Inserting a new row into a B-tree modifies an index page. If a concurrent serializable transaction holds an SIReadLock on that index page, PostgreSQL records the rw-conflict. This is how SSI detects phantoms: a concurrent INSERT that would have been visible to the reading transaction’s query condition.
Not all index types support fine-grained predicate locking. B-tree has full support. GiST and GIN have partial support (relation-level locks only in some cases). Other index types fall back to relation-level predicate locks on the heap.
The rw-conflict graph
PostgreSQL maintains an in-memory directed graph of rw-conflicts between active serializable transactions. Each node is a transaction. Each edge is an rw-conflict: “transaction T1 read something that concurrent transaction T2 wrote.”
At commit time, PostgreSQL checks whether the committing transaction is part of a dangerous structure in this graph. It looks for two rw-conflict edges that share a common pivot transaction, where the “out” transaction has already committed.
Two optimizations reduce false rollbacks.
Tout must commit first. The Cahill et al. proof shows that an anomaly can only occur if Tout (the last transaction in the dangerous structure) commits before the others. PostgreSQL waits to see which transactions commit before declaring a failure. Many dangerous structures resolve themselves: if Tout aborts, the structure is harmless.
A read-only Tin optimization helps too. If Tin (the first transaction in the chain) is read-only, it cannot be part of a cycle unless Tout committed before Tin took its snapshot. This is a PostgreSQL-specific optimization from the Ports and Grittner VLDB 2012 paper. It lets read-only transactions release their predicate locks early, reducing the graph size.
SERIALIZABLE READ ONLY DEFERRABLE
PostgreSQL offers a specific optimization for read-only serializable transactions:
BEGIN ISOLATION LEVEL SERIALIZABLE READ ONLY DEFERRABLE;
A deferrable read-only transaction does not acquire any predicate locks. It runs against a snapshot that is guaranteed to represent a serialized state (it can see the results of all committed transactions as of some single point in time). Because it holds no predicate locks, it does not conflict with any concurrent writer.

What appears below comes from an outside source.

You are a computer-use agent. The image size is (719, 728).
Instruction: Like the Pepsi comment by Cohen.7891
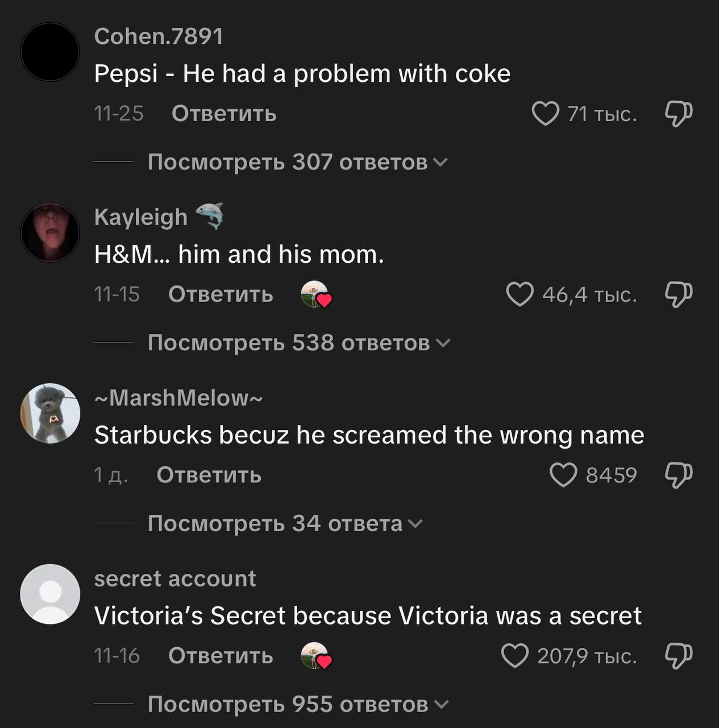click(545, 114)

The tradeoff: the transaction may block at BEGIN until a safe snapshot is available. If concurrent serializable transactions are still running, PostgreSQL waits for them to commit or roll back before starting the deferrable transaction. For workloads with long-running serializable transactions, this wait can be significant.
Use this for reports, cached lookups, and any read-only logic that must see a consistent snapshot but should never cause a serialization failure in other transactions.
The retry pattern
When PostgreSQL detects a dangerous structure, it rolls back one transaction with SQLSTATE 40001:
ERROR: could not serialize access due to concurrent update
The standard application response is to retry the entire transaction:
from psycopg import sql
from psycopg.errors import SerializationFailure
max_retries = 5
for attempt in range(max_retries):
try:
with conn.transaction():
# application logic here
break # success
except SerializationFailure:
if attempt == max_retries - 1:
raise
continue # retry
PostgreSQL makes an effort to choose which transaction to roll back so that an immediate retry will not hit the same conflict again. The cancelled transaction is always one whose conflicting partner has already committed. The retry should see the other transaction’s writes and proceed without conflict.
Under normal contention levels, retries are rare. Under high contention on the same tables with many concurrent serializable transactions, retry rates can climb. The retry loop itself adds latency and load. This is the practical performance cost of SSI: not the conflict tracking, but the rollbacks and retries when false positives accumulate.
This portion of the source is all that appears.